Anyone here ever train in Ninjitsu?

I trained with an ex for a while...and for some time, I had an incredible amount of energy, and felt very peaceful.

I also lost weight and toned up incredibly quickly.

Anyone else train in martial arts when they can, and if so...how do you feel?
 

Sunday

Senior Member
Messages
733
Likes
47
I haven't, but I'd be curious to hear from those who do.

I use subliminal CDs as part of my healing thang, and have been considering getting one for karate, as the sample affirmations are "I generate and project KI energy. I flow with the energy I project" - all of which sounds useful to me.
 

garcia

Aristocrat Extraordinaire
Messages
974
Likes
242
Location
UK
:yinyang:
A true ninja blends in to his background, never revealing his form or identity.

Some have asked if I am a master of this long forgotten art, but I can neither confirm or deny that. For to do so would be to betray the code of honour each of us is bound to. :yinyang:
 

Mark

Former CEO
Messages
5,238
Likes
6,198
Location
Sofa, UK
I've never heard of Ninjitsu before. I trained in Aikido some years ago, which I still think was highly appropriate and beneficial to me at the time because I was ready for some kind of activity and I gained a lot of self-confidence from it; however it was always pushing me, albeit very gently, and I was sadly unable to continue. I never had such a dilemma with T'ai Chi, which has always seemed to me the most balanced and fundamental form and the right place to start, (and if so, perhaps the right place to remain?). Every teacher is different in emphasis of course and some emphasise martial yang forms of T'ai Chi quite a lot more strongly than I'm used to. Beyond T'ai Chi, my personal all-time favourite is Shiatsu, I am still feeling the benefits of yesterday's treatment, and I could never have contemplated something like Aikido without it.
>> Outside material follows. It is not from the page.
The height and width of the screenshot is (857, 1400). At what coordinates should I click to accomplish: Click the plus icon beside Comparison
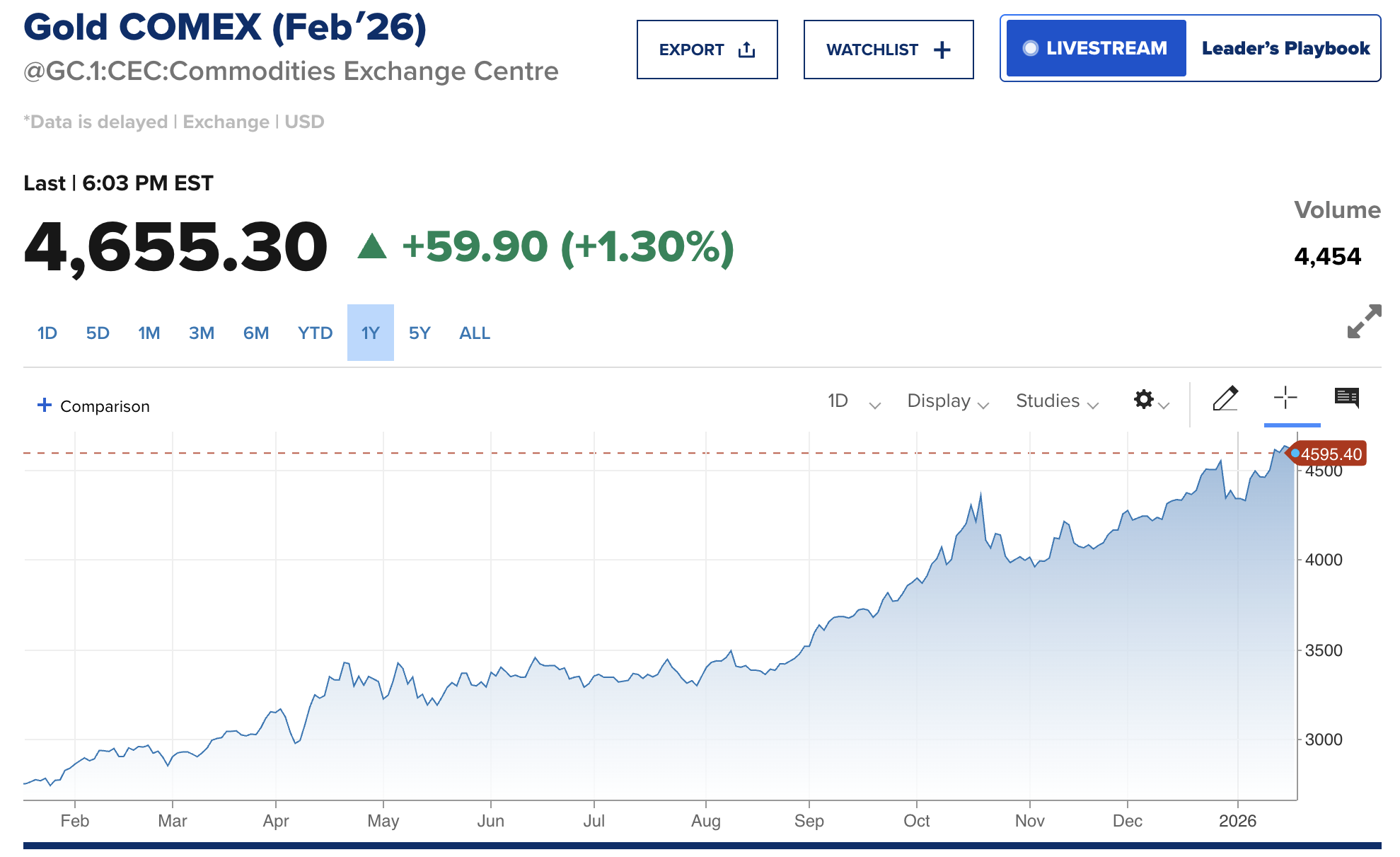[x=45, y=405]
As a treatment option, for people who can't exercise at all without PEM, I found Shiatsu to be wonderful, because the practitioner effectively does the exercise for you, and the balanced and blissful feeling that follows a session has to be experienced to be believed.
 
Messages
14
Likes
0
Can't tell if serious or not...

(or whether guy above me is a robot)
The world is changing my friend... I'm a robot too.
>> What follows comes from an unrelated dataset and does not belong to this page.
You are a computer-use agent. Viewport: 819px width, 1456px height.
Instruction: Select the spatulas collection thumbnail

[System Error Code for AR107 not found.
WARNING Bot malfunctioning!
System has become self aware]
 

Gavman

Senior Member
Messages
316
Likes
96
Location
Sydney
I trained in ninjutsu for a while. I didn't get decent at it until i started stretching more. Its stayed in there though.
As far as effective training, i think its not effective until you spend a long time doing it. I moved to kickboxing which was effective very easily.
But the ninjutsu training i find is very cerebral, you're thinking about twenty moves at once and until you have done it for a while, it doesn't seem useful self-defence wise. Makes the other arts a lot easier by comparison though. ;)
 
Messages
805
Likes
190
Location
San Francisco
I do/did kickboxing - unfortunately it currently gives me severe PEM since CFS - not all the time, but it's tough taking a chance when if it doesn't work out you spend 4-5 days in intense pain and barely functioning. Any advice greatly appreciated - maybe try to build up with tai-chi or something else at slower pace?
 

Valentijn

Senior Member
Messages
15,786
Likes
45,594
Tai Chi is a great option if you love martial arts but can't handle intense work outs. At advanced skill levels there's even sword work and such! But I don't know if it's feasible to get back to kickboxing by "building up" to it. ME isn't like being out of shape where exercise will necessarily make you stronger or give you more stamina.

You could try tracking your heart rate during workouts, then seeing how you feel afterward. If going over a certain rate makes you sick, then you can adapt to staying under that, and at least keep up your current stamina and strength, and stay in practice with the moves. You just might need to do it slowly and with more breaks.